::: DONNÉES À TRAITER

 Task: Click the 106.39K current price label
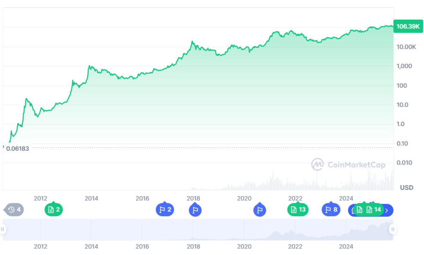(408, 26)
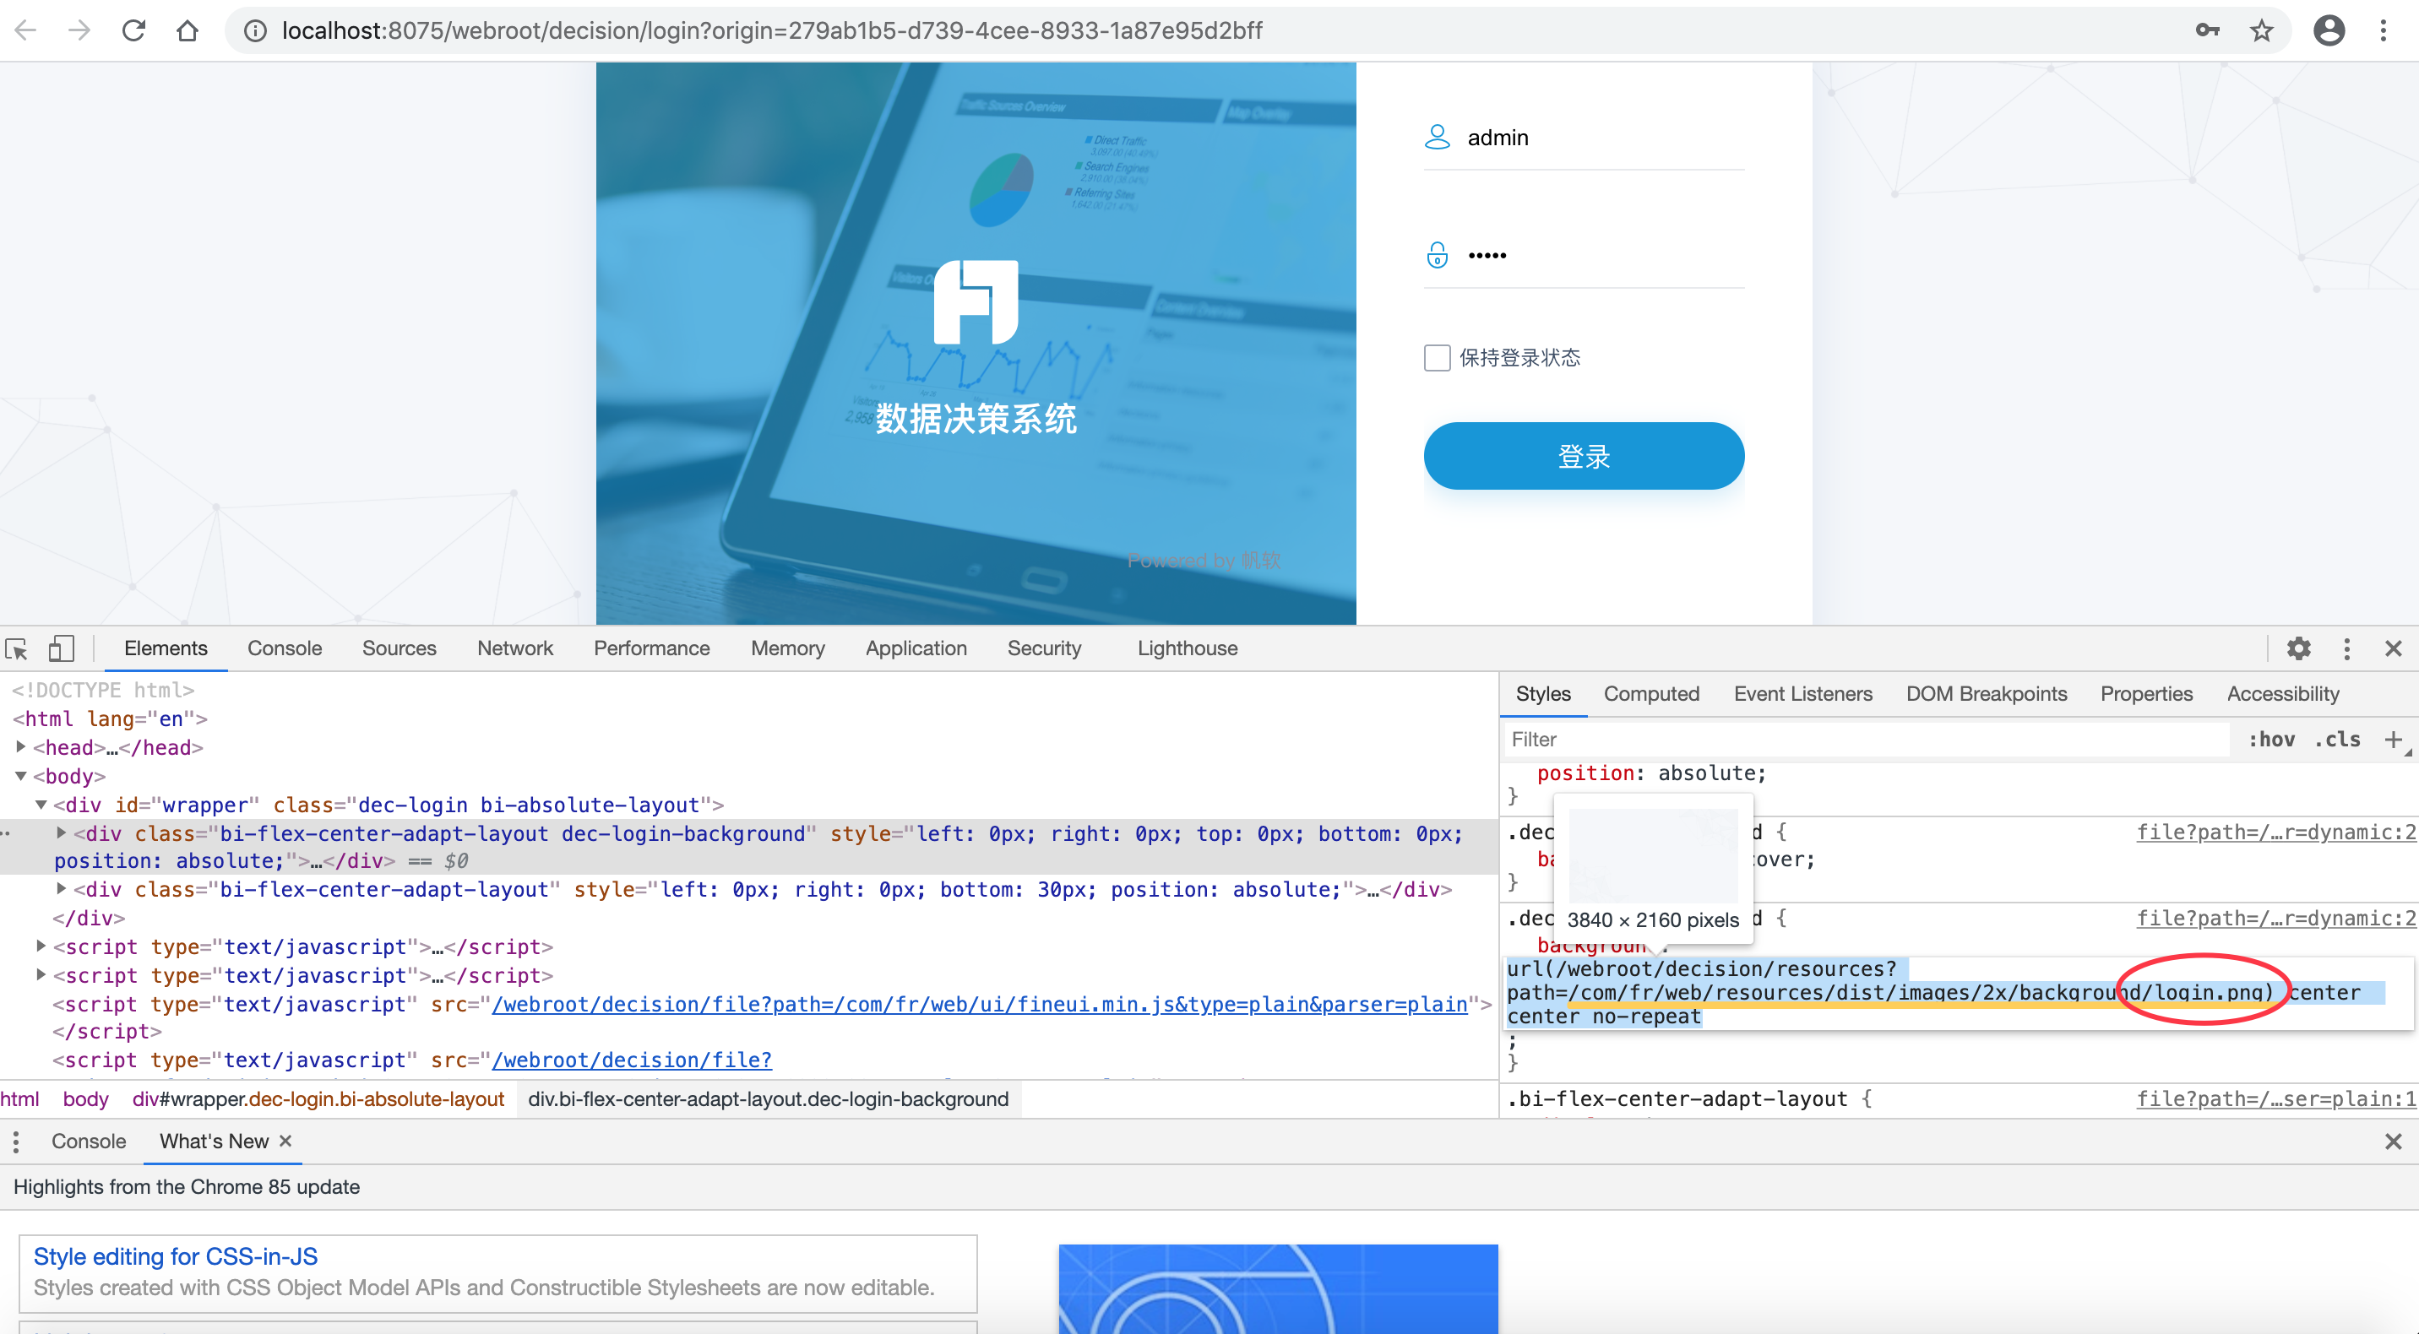Expand the head element node

point(21,747)
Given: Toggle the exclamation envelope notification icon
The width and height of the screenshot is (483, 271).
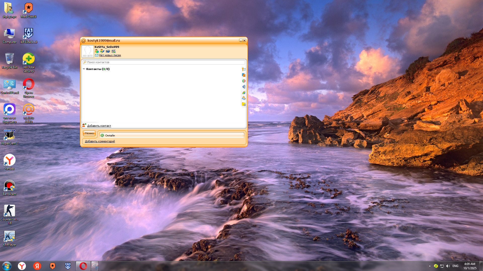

::::::

Recopiez toutes les lignes ci-dessus sans rien y changer, en omettant les images.

 Task: Click the 106.39K current price label
(408, 26)
Expand the head element node

point(21,747)
Given: Toggle the exclamation envelope notification icon
The width and height of the screenshot is (483, 271).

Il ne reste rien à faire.